You know, after reading all this, did his doctors put him on Risperdal just for a tic???????? So often children will outgrow them. I say this because Risperdal is such a potent drug for such a minor issue. You say he'd been on it about a year.It will take some time for that to clear his system. Please let us how he is doing.We care.

forgot to mention - it's reassuring that the Valium worked, as people with vCJD are often unresponsive to medication.

Hi flyin2006,

Thanks for letting me know that I did post correctly so that a doctor on here will see this.  I have no idea how often they come on and respond, but I hope it is soon.  I will talk to Shane's parents tomorrow and tell them they need to check for the prion proteins in a lumbar punctuee if that wasn't done.  Thank you so much for telling me that.

Hello medco,

Thank you so much for your post.  Unfortunately, Shane took another turn downward late last night and all day today.  His twitching and jerks are as bad or worse than ever.  The valium and other med isn't working now.  

Yes, the pediatric neurologist did put him on Risperdal just for the tic (and it was minor - medium at the time.  He was getting teased at school, and the doctor felt it would help him, and it did for awhile.  Like many of us, his parents had faith in his doctor and did as he said.  I think he had been on it for a couple years before all this started.  You said it would take some time for it to clear his system.  Any idea how long????  

You seem to know so much, are you in the medical field?

Thanks for saying you care, it means alot to us.

Thnak you both, you have no idea how much your posts help!

Diane

Hi Diane........Hope things are getting better. I am not in the med field but used to be ( RN ) . I fly for a living.

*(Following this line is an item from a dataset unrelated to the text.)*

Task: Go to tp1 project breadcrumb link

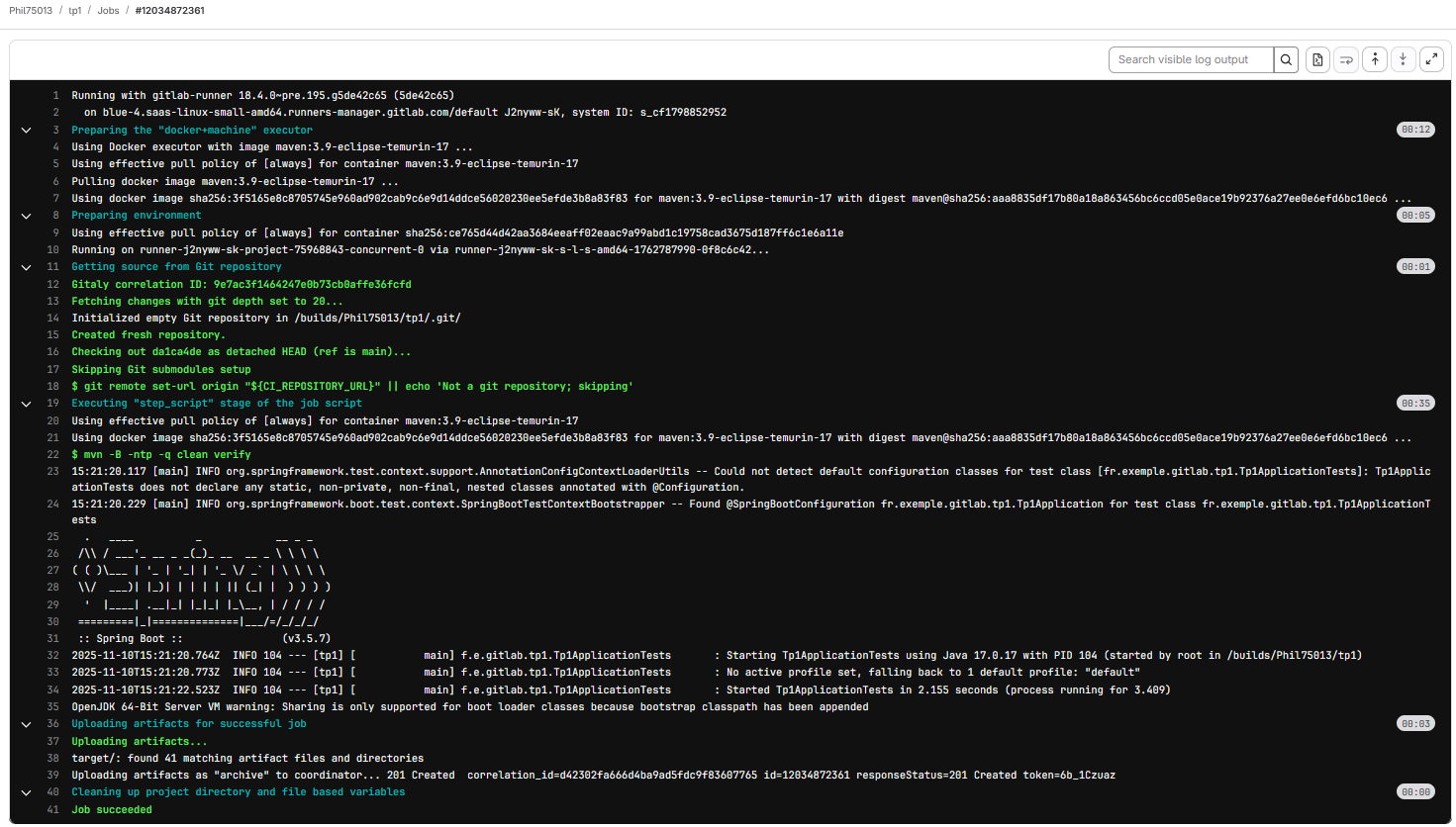Action: pos(75,11)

I am also a parent and understand the things parents do to ease our children's suffering. That said, I don't know how long it will take to get that Risperdal out of Shane's system. But, I am sure I will sound like Dr. HOUSE ( Fox network TV ) , but I saw once where MD"s did dialysis to rid the body of toxic sunstances ( for real, they did ) and it worked. May have to be a last ditch thing but not the worst treatment. I have also seen brain surgery but I think if I had noanswers yet, dialysis would be the choice right now. Hmmmmmmmmmmmmmmmmm.

hello again,

i'm a neuroscience graduate student.

logically it would seem that dialysis, by ridding the blood of the risperdal, would reduce the symptoms. however, risperdal acts on certain receptors(namely, it inhibits dopamine receptors, as well as seritonin receptors) and effectively changes the concentrations of these neurotrasmitters in the brain. hence, even removal of the drug from the blood through dialysis, for example, would be unlikely to produce any noticeable effects.

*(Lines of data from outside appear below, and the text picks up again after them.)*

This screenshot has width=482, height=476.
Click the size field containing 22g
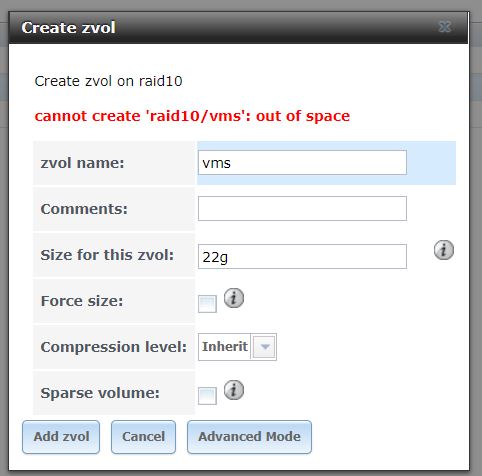click(302, 256)
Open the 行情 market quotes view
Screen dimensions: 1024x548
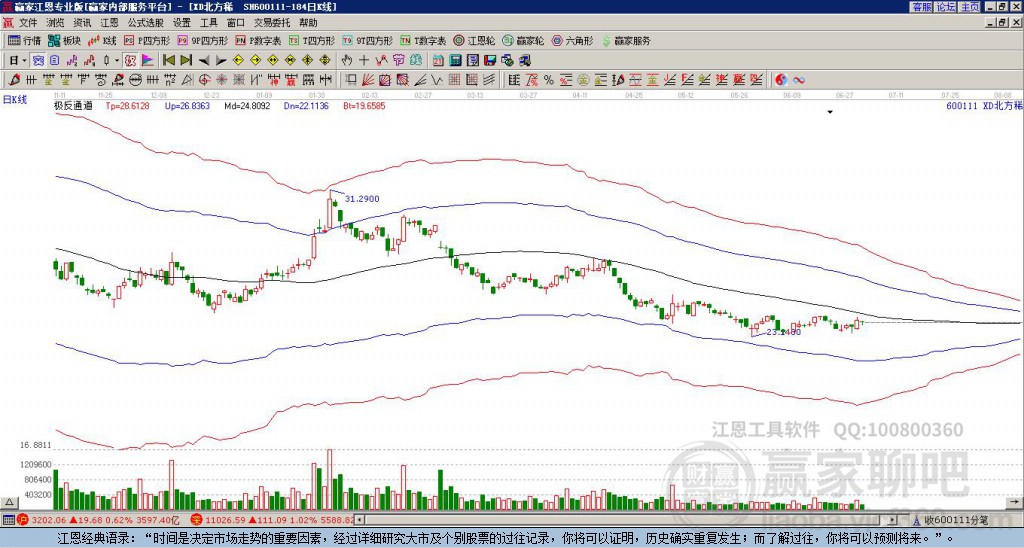click(x=25, y=41)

ativan and valium are good choices to stop the muscle spasms. i believe you said he was administered 4 mg of ativan, which is a high dose. if these aren't working, it may be worth trying Klonopin or some other benzodiazepine. however, the ativan, in and off itself, may be causing him to experience other side effects. in fact, one of the side effects of ativan is loss of coordination! did he lose his coordination before or after being place on ativan?

also, with respect to vCJD again, how is his memory? can he write properly? does he have bad headaches or dizziness? these are other symptoms of vCJD that i forgot to mention.

Hi Diane....Please let us know how Shane is doing ( and you as well ).
Medco, Thankyou for explaining the benefits ( Or non ) of dialysis. What do you think of chelation ( spelling ? ) therapy for the excess copper? And do you know what needs to be done about the Risperdal? What about giving narcotics or some other CXNS sedating drug intertheccaly ( again SP? ) I respect your opinion.

Sorry.typo problems.Inter- theccal ( Now it's MY spelling spelling, if wrong .)

What about Sydenham's chorea (chorea St. Vitus' dance.)  Not seen often these days, but.... has he been tested for antibodies to streptococcus in the blood?
My neice had this back in the late 70's and it started with a tic that lasted for about a year, than bam, she was incapasitated for months!  The only thing she could move "normally" at it's height were her eyes.

When my daughter was 8 she came down with rheumatic fever with major joint pain complications and the only way they found it was thru the antibody test....even when she has strep throat she never tests postive to this date (and she's 15).

Just a thought.